For years I had envisioned this oil pastel painting (#114) from 2005 on the front cover of Dances in Two Worlds—the realm on one side of a window expansive and bright, that on the other side implied but not defined. I understood that the image draws one in—perfect for a book cover. It is, I realized after I had completed it, a representation of the window of the house I have been restoring in Greece.
On the back cover, I had pictured a photograph of me replacing the lintels over the door of the house. It captures the intimacy of my relationship with stone that is conveyed by the painting. And it refers to one of the themes—my life in Greece—that I write about in the narratives that accompany the paintings in Dances in Two Worlds.
But my graphic designer, Sammy Lee, was not satisfied with this cover. She wanted to take the design to a “higher level.” “What do you envision?” I kept asking her. Finally she said she liked to watch me apply ink to my monotype plate with my brayer—the sweeping gesture. (Whether by chance or by design, Sammy and I had started printmaking together with Mark Lunning last fall, and I engaged her to design my book straightway.) Suddenly, I got it. Going from the first painting I had ever made (as an adult) reproduced inside the book to the most recent painting, before going to press, on the cover!
Sammy had always wanted a cover image that would “wrap” from front to back. This was my chance to give it to her. I also promised her an image that would wrap the cover flaps as well.
I was excited. I had already been painting what I knew to be the Wyoming sky (see #185 in the book or on my website gallery). The next thing I knew, I had painted the Wyoming night sky I write about in the first essay, “Fireflies.” The tall narrow proportions of these night sky paintings did not fit the book’s page size, however, and Sammy and I were both disappointed not to include them in the final manuscript. But now I had a chance to bring the metaphor of the Wyoming night sky full circle by painting it for the cover.

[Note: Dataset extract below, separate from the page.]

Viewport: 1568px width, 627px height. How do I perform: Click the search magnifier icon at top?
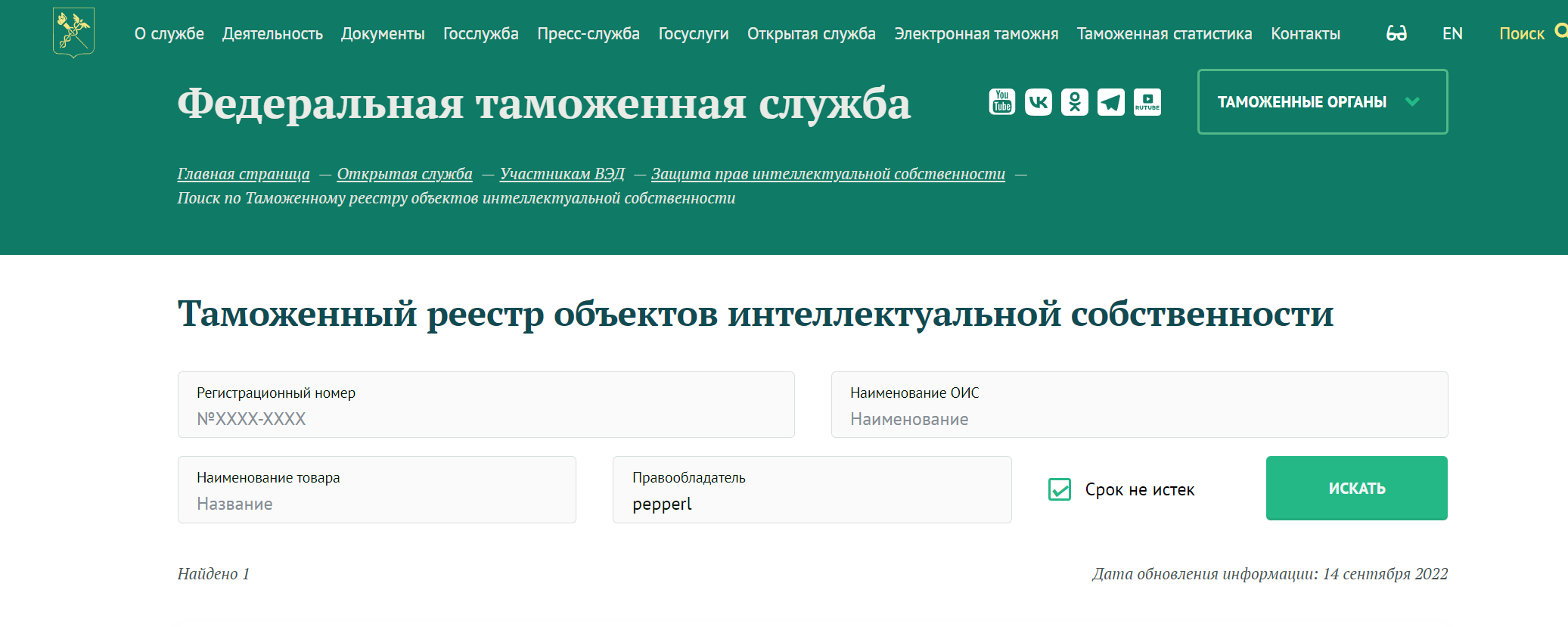pos(1560,31)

I was as scared as I was excited because I had never before worked “on demand.” Painting for me had always been about letting go of control, not taking charge of the process by prescribing the outcome. When I went to the studio the next day, I prepared a plate the exact same size as the front and back covers combined. I kept the idea of a Wyoming night sky in mind and visualized white space for the book title. Then I got to work. #197 emerged.
The day after that, I set about, in the same manner, to paint an image that would encompass the flaps as well. The entire time that I worked, I focused on the possibilities, not the outcome. Intuition took me where intellect would never have traveled. On which side of the window does intuition dwell? In the deepest recess of one’s inner landscape? Or somewhere beyond the stars?